Whereas I have never, in all my travels, seen an overweight French person. Anecdotal evidence FTW!
I think this is a bit of a false comparison, in that anorexia has roughly the same relationship to obesity as sex does with rape; by which I mean, to walk back something that seen in the wrong light could be patently offensive, there seems to be an intuitive relationship that in practice just isn't there. Rape isn't really about sex, and anorexia isn't really about weight.
Anorexia's origins, how one gets it, are all very poorly understood, but it's a compulsive neurological disorder that causes a person to feel, for lack of a better phrase, that starvation is a good thing. A starving person looks better and healthy to a person with anorexia than does a normal fit person. Norms and behaviors shift to reflect this worldview. Those who don't accept this worldview, indeed, those who are usually trying to save an anorexic's life, come to be seen as an enemy trying to force unhealthy patterns of lifestyle on a person.
This, I think, is really where this law comes into play, because there is a subculture of pro-anorexic lifestyle out there that has formed when people convinced that the world is trying to make them fat got access to computers and networked with other people who thought the same thing. The reinforcement these pro-ana lifestyle people really does undermine the efforts of people trying desperately to save the people they love.
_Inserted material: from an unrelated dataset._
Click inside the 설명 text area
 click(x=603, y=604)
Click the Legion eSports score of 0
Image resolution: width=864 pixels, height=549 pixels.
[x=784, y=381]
Now I think that the law has a difficult time here (this is a classic instance of difficult cases making what teeters dangerously on the edge of bad law), but the need for some effort to break up this pro-ana culture is real.
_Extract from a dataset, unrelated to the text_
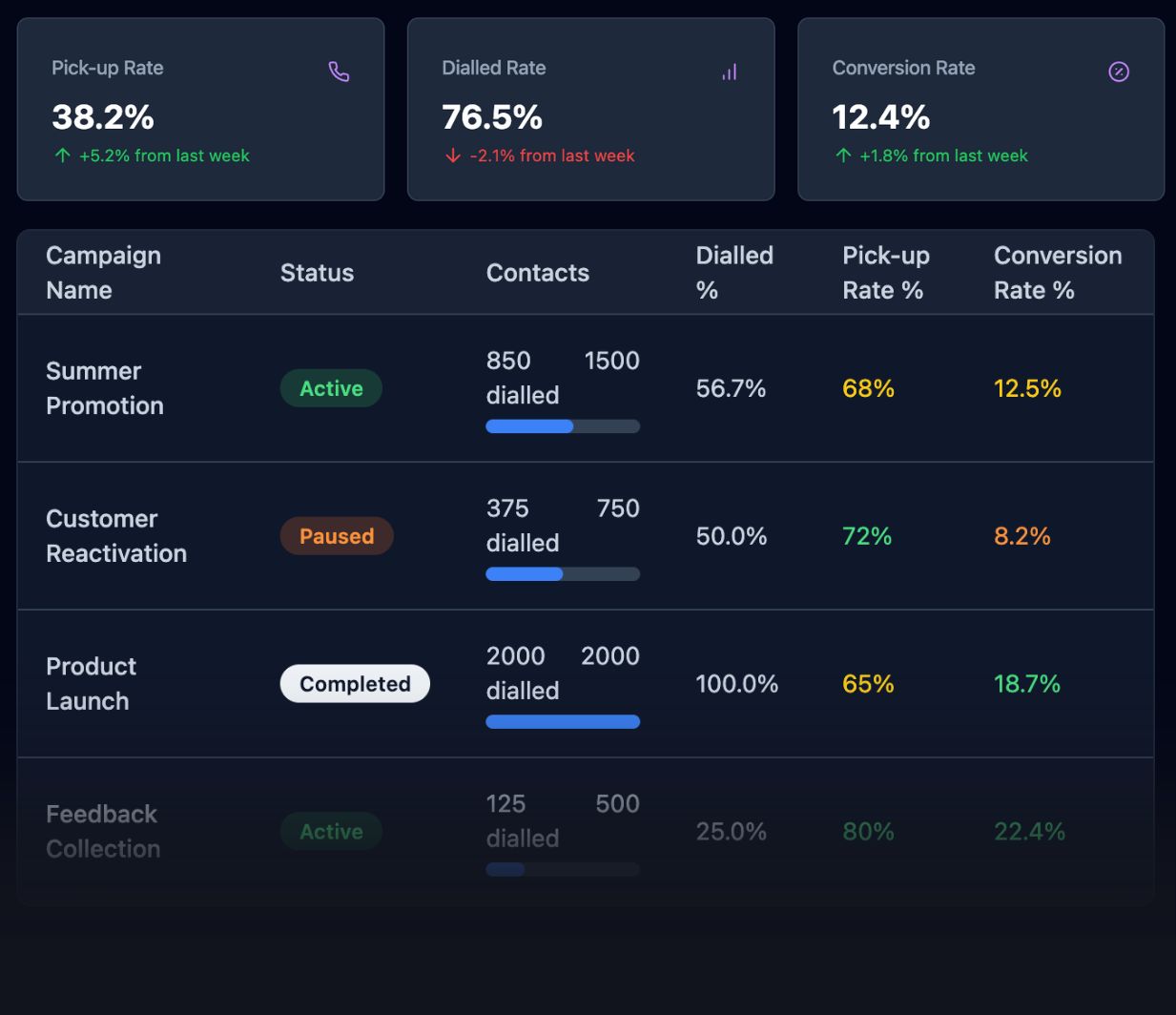Image resolution: width=1176 pixels, height=1015 pixels.
Task: Click the Active badge for Summer Promotion
Action: 331,388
One word...France, lol....:p
Copiosa Scotia
11-04-2008, 00:39
they could go with the spanish theory and if a model is too thin ban her pictures.
i dont see that fashion pictures count unless the model is deathly thin. in which case the magazine or advertiser should smarten up anyway.
What else could this possibly be targeting? Surely there are no pieces in French magazines explicitly advocating anorexia.
greed and death
11-04-2008, 00:43
France is stupid Case closed.
Ashmoria
11-04-2008, 00:44
What else could this possibly be targeting? Surely there are no pieces in French magazines explicitly advocating anorexia.
well i dont read french magazines but i guess its that spanish thing where the government forbad some hyperthin models from the runway at the big fashion shows.
Nanatsu no Tsuki
11-04-2008, 01:37
France is stupid Case closed.
I think that, being that you´re new to the forum and all, you know, you seem have forgotten to use one of the myriad gun smileys.
J/K!
I´m still baffled. I know France upholds a certain standard of women beauty and that women in France tend to be skinny to the point of envy but, do they have such a huge problem with eating disorders that they feel the need to pass a law that gives jail time to those suspected of ¨encouraging¨ anorexia and bulimia? I can´t, for the life of me, put my head around it. Isn´t there anything else that has more importance than that?
France is stupid Case closed.
you know, im amazed that no one got all pissed about that post, or mine...
Guess everyone's just used to France...being France like, lol...by which i mean doing this allot :headbang: lol
Aren't the main people blamed with encouraging anorexia celebrities who are anorexic themselves? And who influenced them?
I'm not going to rant on this. This law is unenforceable. Let's all have a good laugh (at France, as usual), while we can.
Cal Trin
11-04-2008, 01:55
Does anyone else find it at least slightly amusing that France faces the pressing problem of anorexia, while the U.S. and Canada face the pressing problem of obesity?